**Task input**
********************

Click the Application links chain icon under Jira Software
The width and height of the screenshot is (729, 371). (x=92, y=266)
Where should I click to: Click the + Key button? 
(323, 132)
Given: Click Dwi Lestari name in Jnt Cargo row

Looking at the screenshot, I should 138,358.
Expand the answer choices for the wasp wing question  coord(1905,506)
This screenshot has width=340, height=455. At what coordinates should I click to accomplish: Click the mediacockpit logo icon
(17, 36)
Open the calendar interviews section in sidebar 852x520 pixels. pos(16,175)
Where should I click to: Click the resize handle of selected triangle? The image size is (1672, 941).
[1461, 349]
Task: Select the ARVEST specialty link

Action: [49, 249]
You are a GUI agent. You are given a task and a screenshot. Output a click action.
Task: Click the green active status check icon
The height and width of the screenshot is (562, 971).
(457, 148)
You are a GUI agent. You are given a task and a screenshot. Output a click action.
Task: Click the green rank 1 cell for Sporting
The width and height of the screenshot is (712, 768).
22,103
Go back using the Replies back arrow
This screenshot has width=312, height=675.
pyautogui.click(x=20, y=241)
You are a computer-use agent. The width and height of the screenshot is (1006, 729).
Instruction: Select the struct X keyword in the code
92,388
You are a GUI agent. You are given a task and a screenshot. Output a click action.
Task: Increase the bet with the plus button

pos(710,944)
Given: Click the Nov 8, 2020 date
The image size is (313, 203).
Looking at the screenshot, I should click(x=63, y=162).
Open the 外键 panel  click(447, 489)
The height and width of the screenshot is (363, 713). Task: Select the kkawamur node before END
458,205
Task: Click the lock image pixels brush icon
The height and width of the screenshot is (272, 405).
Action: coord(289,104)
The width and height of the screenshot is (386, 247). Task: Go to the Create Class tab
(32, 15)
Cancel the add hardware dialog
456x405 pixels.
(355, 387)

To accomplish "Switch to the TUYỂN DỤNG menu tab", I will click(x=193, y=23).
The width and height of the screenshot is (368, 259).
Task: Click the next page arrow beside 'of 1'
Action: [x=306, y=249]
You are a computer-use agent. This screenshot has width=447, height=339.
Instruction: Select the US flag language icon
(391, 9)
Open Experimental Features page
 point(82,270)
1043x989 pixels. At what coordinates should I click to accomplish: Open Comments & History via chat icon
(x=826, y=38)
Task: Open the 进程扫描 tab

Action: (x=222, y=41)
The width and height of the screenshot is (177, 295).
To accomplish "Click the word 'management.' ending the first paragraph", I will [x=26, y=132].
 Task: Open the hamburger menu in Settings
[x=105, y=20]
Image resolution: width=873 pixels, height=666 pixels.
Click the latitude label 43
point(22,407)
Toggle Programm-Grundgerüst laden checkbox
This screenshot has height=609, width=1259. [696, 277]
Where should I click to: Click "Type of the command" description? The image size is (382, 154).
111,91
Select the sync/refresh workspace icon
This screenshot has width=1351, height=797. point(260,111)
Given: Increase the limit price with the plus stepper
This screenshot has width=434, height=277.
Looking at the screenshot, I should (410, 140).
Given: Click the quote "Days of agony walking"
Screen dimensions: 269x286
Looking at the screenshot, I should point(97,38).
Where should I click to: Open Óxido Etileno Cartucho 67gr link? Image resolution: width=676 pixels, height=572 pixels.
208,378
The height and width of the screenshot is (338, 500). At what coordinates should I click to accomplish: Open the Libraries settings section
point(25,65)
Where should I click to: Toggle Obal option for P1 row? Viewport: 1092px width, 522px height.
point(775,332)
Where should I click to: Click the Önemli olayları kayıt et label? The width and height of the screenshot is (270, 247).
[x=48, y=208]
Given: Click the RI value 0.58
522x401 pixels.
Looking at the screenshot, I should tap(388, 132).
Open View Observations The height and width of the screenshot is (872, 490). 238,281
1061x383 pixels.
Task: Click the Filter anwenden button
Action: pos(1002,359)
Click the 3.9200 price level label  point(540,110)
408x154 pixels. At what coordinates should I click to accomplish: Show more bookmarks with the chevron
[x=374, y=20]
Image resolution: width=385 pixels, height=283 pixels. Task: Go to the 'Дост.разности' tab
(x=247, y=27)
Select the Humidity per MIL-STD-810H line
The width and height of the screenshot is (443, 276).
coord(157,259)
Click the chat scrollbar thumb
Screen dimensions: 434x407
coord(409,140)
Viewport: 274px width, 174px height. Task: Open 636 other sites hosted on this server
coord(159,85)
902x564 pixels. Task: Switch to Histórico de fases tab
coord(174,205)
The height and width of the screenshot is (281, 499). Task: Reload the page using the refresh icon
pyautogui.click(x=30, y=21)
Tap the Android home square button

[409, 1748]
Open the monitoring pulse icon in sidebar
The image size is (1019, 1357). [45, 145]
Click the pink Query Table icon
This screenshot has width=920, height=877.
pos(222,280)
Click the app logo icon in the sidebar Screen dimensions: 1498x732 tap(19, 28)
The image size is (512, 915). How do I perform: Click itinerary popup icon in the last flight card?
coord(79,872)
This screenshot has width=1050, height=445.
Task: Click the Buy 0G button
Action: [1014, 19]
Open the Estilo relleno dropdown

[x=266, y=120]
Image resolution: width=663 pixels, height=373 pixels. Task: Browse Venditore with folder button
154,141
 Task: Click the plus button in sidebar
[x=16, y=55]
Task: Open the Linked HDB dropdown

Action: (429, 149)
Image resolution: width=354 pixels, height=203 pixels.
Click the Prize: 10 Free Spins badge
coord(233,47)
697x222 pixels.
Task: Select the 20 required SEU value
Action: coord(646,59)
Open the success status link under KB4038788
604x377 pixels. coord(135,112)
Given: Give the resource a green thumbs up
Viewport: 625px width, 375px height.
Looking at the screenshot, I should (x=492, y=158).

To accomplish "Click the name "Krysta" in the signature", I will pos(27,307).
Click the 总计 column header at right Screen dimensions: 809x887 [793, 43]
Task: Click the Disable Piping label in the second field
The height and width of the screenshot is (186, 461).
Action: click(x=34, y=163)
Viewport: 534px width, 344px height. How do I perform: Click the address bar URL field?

********************

**Exercise description**
Copy the entries word for word, starting with the line that contains "The image size is (512, 915)." and going on through the end of the entries.

**Correct output**
The image size is (512, 915). How do I perform: Click itinerary popup icon in the last flight card?
coord(79,872)
This screenshot has width=1050, height=445.
Task: Click the Buy 0G button
Action: [1014, 19]
Open the Estilo relleno dropdown

[x=266, y=120]
Image resolution: width=663 pixels, height=373 pixels. Task: Browse Venditore with folder button
154,141
 Task: Click the plus button in sidebar
[x=16, y=55]
Task: Open the Linked HDB dropdown

Action: (429, 149)
Image resolution: width=354 pixels, height=203 pixels.
Click the Prize: 10 Free Spins badge
coord(233,47)
697x222 pixels.
Task: Select the 20 required SEU value
Action: coord(646,59)
Open the success status link under KB4038788
604x377 pixels. coord(135,112)
Given: Give the resource a green thumbs up
Viewport: 625px width, 375px height.
Looking at the screenshot, I should (x=492, y=158).

To accomplish "Click the name "Krysta" in the signature", I will pos(27,307).
Click the 总计 column header at right Screen dimensions: 809x887 [793, 43]
Task: Click the Disable Piping label in the second field
The height and width of the screenshot is (186, 461).
Action: click(x=34, y=163)
Viewport: 534px width, 344px height. How do I perform: Click the address bar URL field?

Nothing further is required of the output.